1. ## Normal subgroups

Prove: If K is normal to H and H is normal to G, show that $\displaystyle aKa^{-1}$ is normal to H for all $\displaystyle a\in G$

Would I say:

$\displaystyle hKh^{-1}=k$ and $\displaystyle aHa^{-1}=h$ then try to get H=K and subsitute the K for H? Or is that way off?

Thanks guys!

2. Let $\displaystyle h\in H,\,aka^{-1}\in aKa^{-1}.$ Then

$\displaystyle h(aka^{-1})h^{-1}\ =\ a\underbrace{\overbrace{(a^{-1}ha)}^{\in H}k\overbrace{(a^{-1}h^{-1}a)}^{\in H}}_{\in K}a^{-1}$

3. and because the normal subgroup is abelian i can write the $\displaystyle haka^{-1}h^{-1}$ as $\displaystyle ahkh^{-1}a^{-1}$ as you did correct?

4. Originally Posted by sfspitfire23
and because the normal subgroup is abelian i can write the $\displaystyle haka^{-1}h^{-1}$ as $\displaystyle ahkh^{-1}a^{-1}$ as you did correct?

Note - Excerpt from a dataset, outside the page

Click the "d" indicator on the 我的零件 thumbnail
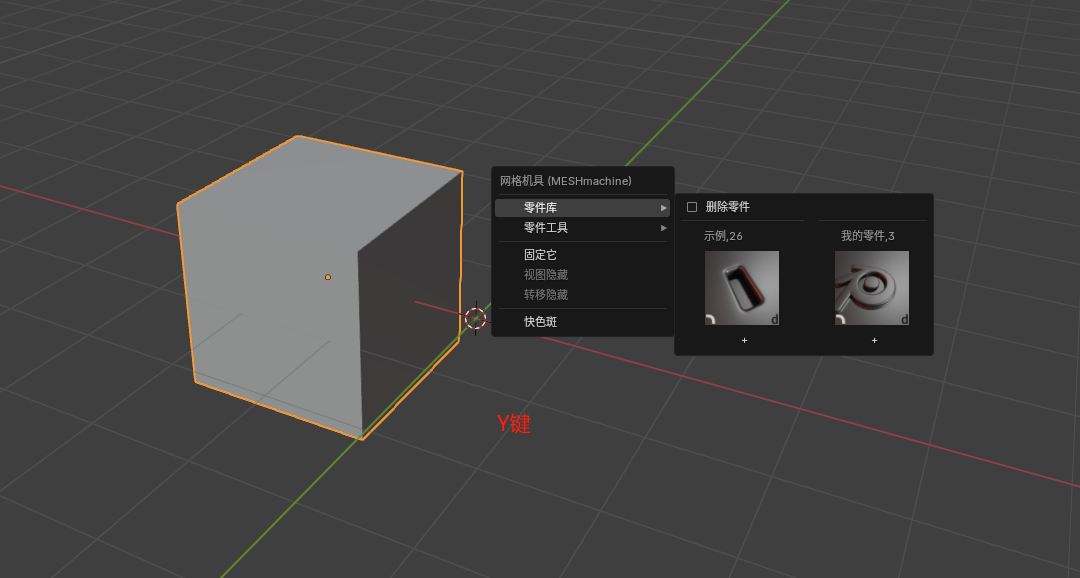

No! Read again, very carefully and writing down the proof ina sheet of paper, the proof: in no place he did write anything from where one can deduce the normal sbgp. is abelian which, of course, is false in general...and he didn't write what you say he did.

Tonio

5. I guess what I dont understandis how the $\displaystyle a$ and $\displaystyle a^{-1}$ get pushed outside.

Heres what I have so far.

We have to show $\displaystyle h(aka^{-1})h^{-1}$ is true. Then, $\displaystyle aha^{-1}=h$ and I can write the thing as $\displaystyle aha^{-1}(aka^{-1})a^{-1}h^{-1}a$ then I get stuck

6. Originally Posted by sfspitfire23
I guess what I dont understandis how the $\displaystyle a$ and $\displaystyle a^{-1}$ get pushed outside.

Heres what I have so far.

We have to show $\displaystyle h(aka^{-1})h^{-1}$ is true. Then, $\displaystyle aha^{-1}=h$ and I can write the thing as $\displaystyle aha^{-1}(aka^{-1})a^{-1}h^{-1}a$ then I get stuck

Take $\displaystyle h(aka^{-1})h^{-1}$ and multiply it both from the left and from the right by $\displaystyle 1=aa^{-1}$, and then arrange parentheses accordingly (using associativity) and then use normality of H in G and normality of K in H. That's all the trick.

Tonio